*** Opening GIVEN ENTRIES ***

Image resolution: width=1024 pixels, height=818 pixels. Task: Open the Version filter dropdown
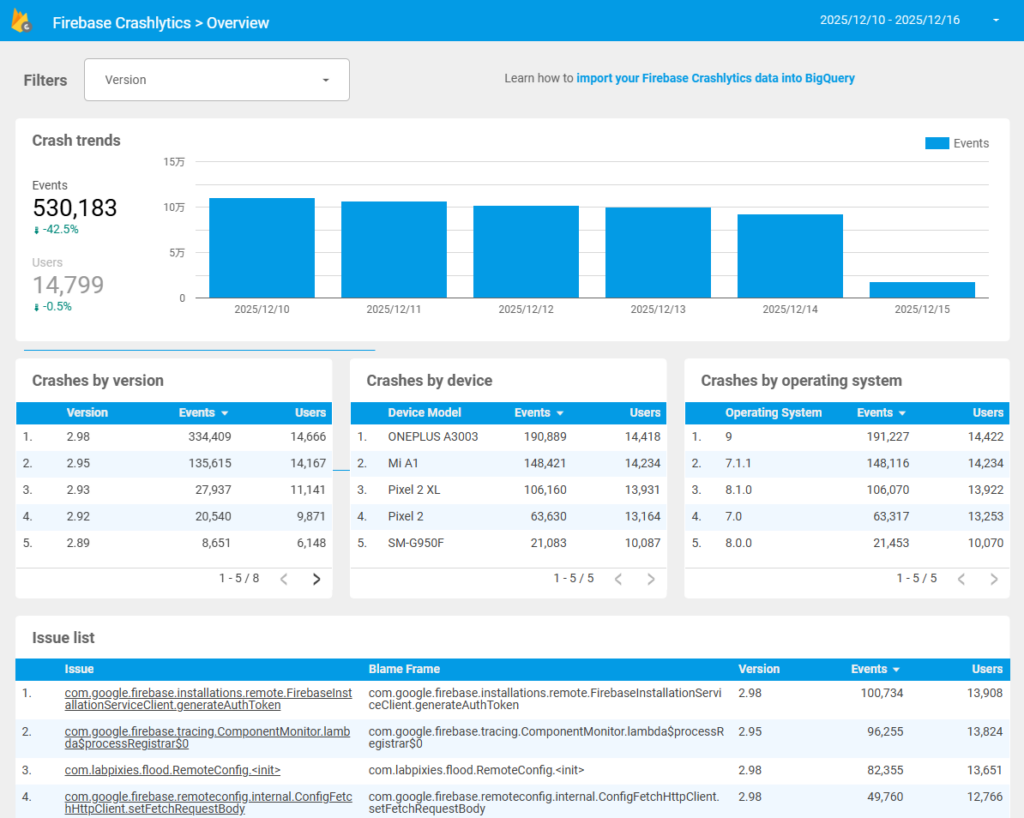[x=217, y=80]
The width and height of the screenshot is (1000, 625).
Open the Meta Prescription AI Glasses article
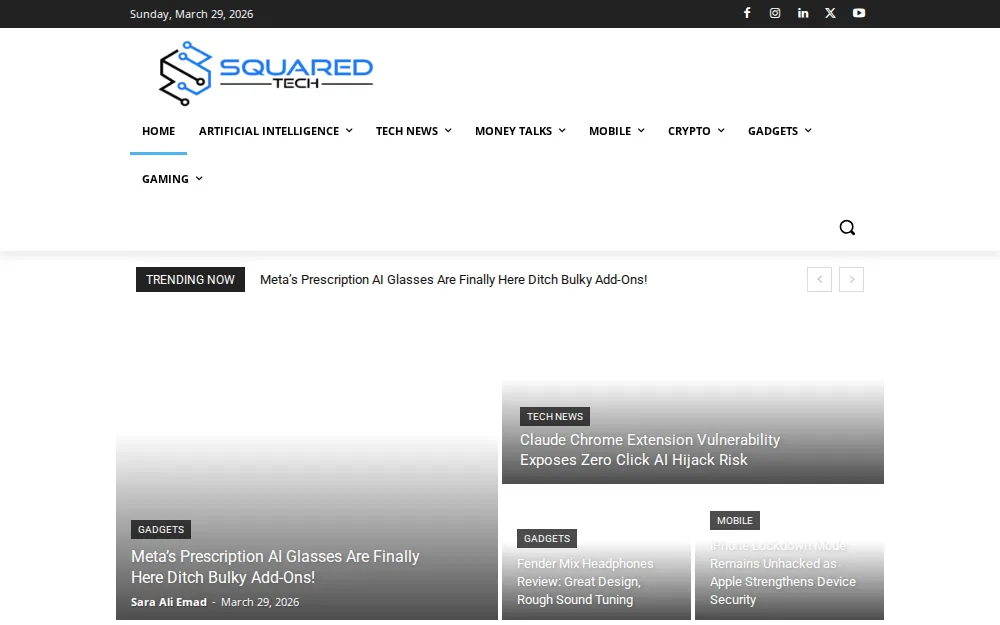[x=274, y=567]
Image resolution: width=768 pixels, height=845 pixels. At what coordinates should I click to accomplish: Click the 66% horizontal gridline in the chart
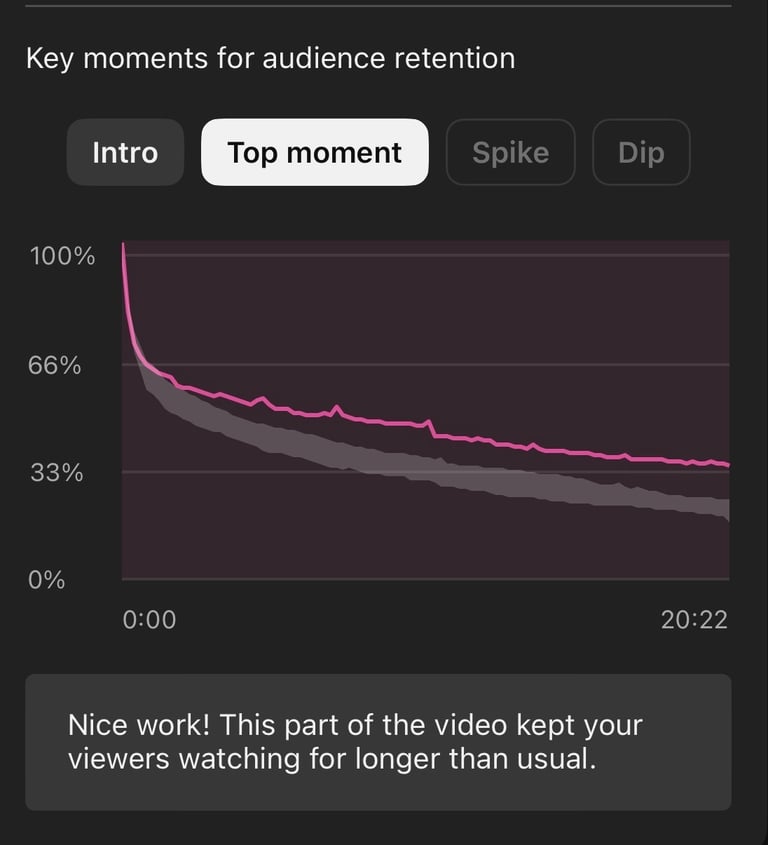426,365
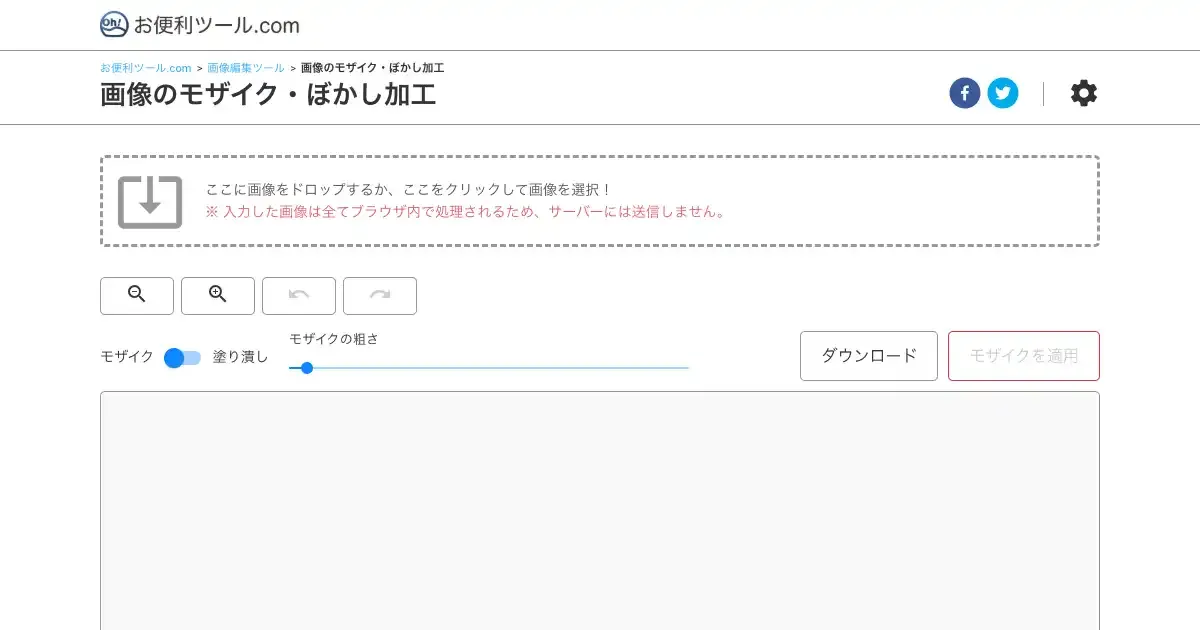
Task: Click the モザイクの粗さ slider handle
Action: [x=307, y=368]
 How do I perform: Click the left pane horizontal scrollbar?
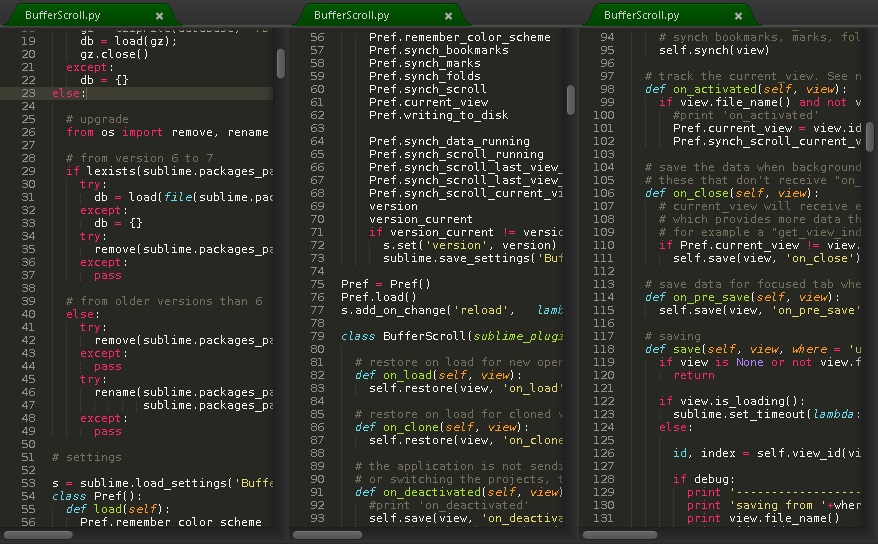[38, 535]
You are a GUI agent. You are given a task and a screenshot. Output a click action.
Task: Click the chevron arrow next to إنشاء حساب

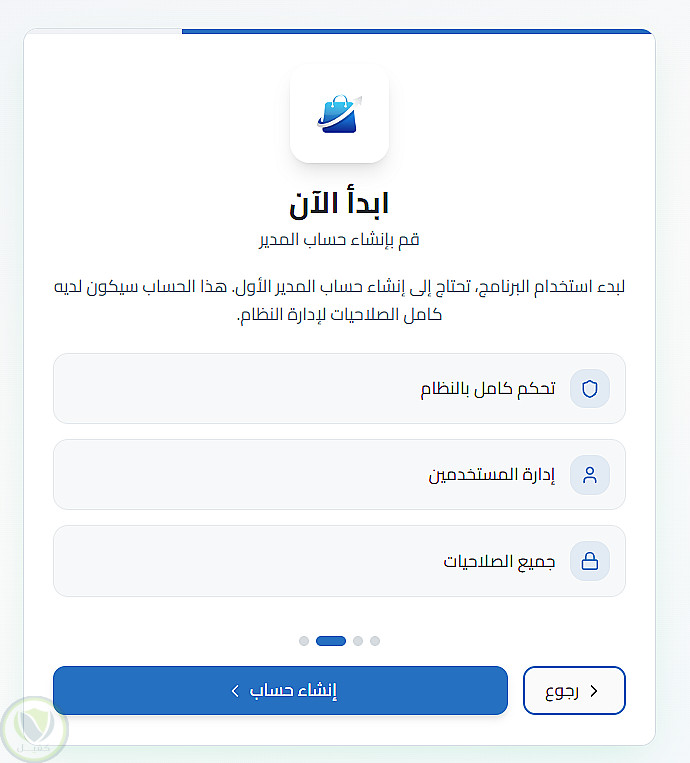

*** Closing GIVEN ENTRIES ***

_WHAT NEEDS TO BE DONE_
Exactly as written above, print every line of the data but not its pictures.

_REPLY TO THE TASK_
Image resolution: width=1024 pixels, height=818 pixels. Task: Open the Version filter dropdown
[x=217, y=80]
The width and height of the screenshot is (1000, 625).
Open the Meta Prescription AI Glasses article
[x=274, y=567]
Image resolution: width=768 pixels, height=845 pixels. At what coordinates should I click to accomplish: Click the 66% horizontal gridline in the chart
426,365
Task: Click the モザイクの粗さ slider handle
Action: [x=307, y=368]
 How do I perform: Click the left pane horizontal scrollbar?
[38, 535]
You are a GUI agent. You are given a task and a screenshot. Output a click action.
Task: Click the chevron arrow next to إنشاء حساب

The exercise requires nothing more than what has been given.